Event Detail Information

Speaker Dr. Jingshi Shen
Date Apr 4, 2014
Time 12:00 pm  
Location Charles G. Miller Auditorium (B102 CLSL)
Cost Free
Sponsor

Dr. Rudy Fratti

Contact Cara Day
Phone 217-333-2013
Event type Seminar
Views 1619
Originating Calendar Biochemistry Department Seminars
ABSTRACT: The glucose transporter GLUT4 plays central roles in maintaining blood glucose homeostasis. Under basal conditions, GLUT4 is sequestered in intracellular vesicles in adipose and skeletal muscle cells. Upon insulin stimulation, GLUT4-containing vesicles fuse with the plasma membrane, relocating GLUT4 to the cell surface. Once on the cell surface, GLUT4 facilitates the uptake of excess blood glucose into the cell for disposal, thereby maintaining the blood glucose homeostasis. Imbalances in GLUT4 exocytosis result in insulin resistance and type 2 diabetes.
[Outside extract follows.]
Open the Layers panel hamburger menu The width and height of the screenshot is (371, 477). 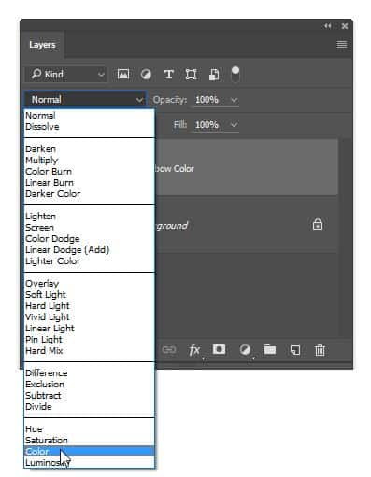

GLUT4 vesicle fusion requires SNAREs as the core machinery, and a large group of regulatory factors. It remains unclear how SNAREs act in concert with the regulatory factors to mediate and regulate GLUT4 vesicle fusion. We are addressing the problem from a novel angle by reconstituting GLUT4 vesicle fusion in vitro using purified components, and then validating our findings in adipocytes. In defined fusion systems, SNAREs and regulatory factors can be individually added or perturbed without the complications of other molecules naturally present in the cell, allowing their kinetic effects on fusion to be causally established. We have reconstituted and characterized eight proteins implicated in GLUT4 exocytosis including three SNAREs – syntaxin-4, SNAP-23, VAMP2– and five regulatory factors – Doc2b, Munc18c, E-Syt1, tomosyn, and synip. We observed that GLUT4 exocytic SNAREs drive a basal membrane fusion reaction. Each of the regulatory factors binds to a distinct assembly of the SNAREs on the membrane and markedly alters fusion kinetics. Whereas Doc2b, Munc18c and E-Syt1 robustly accelerate the fusion kinetics, tomosyn and synip arrest membrane fusion at distinct intermediate stages. Our findings provide novel mechanistic insights into insulin-controlled GLUT4 exocytosis, and may facilitate the understanding and treatment of insulin resistance and type 2 diabetes.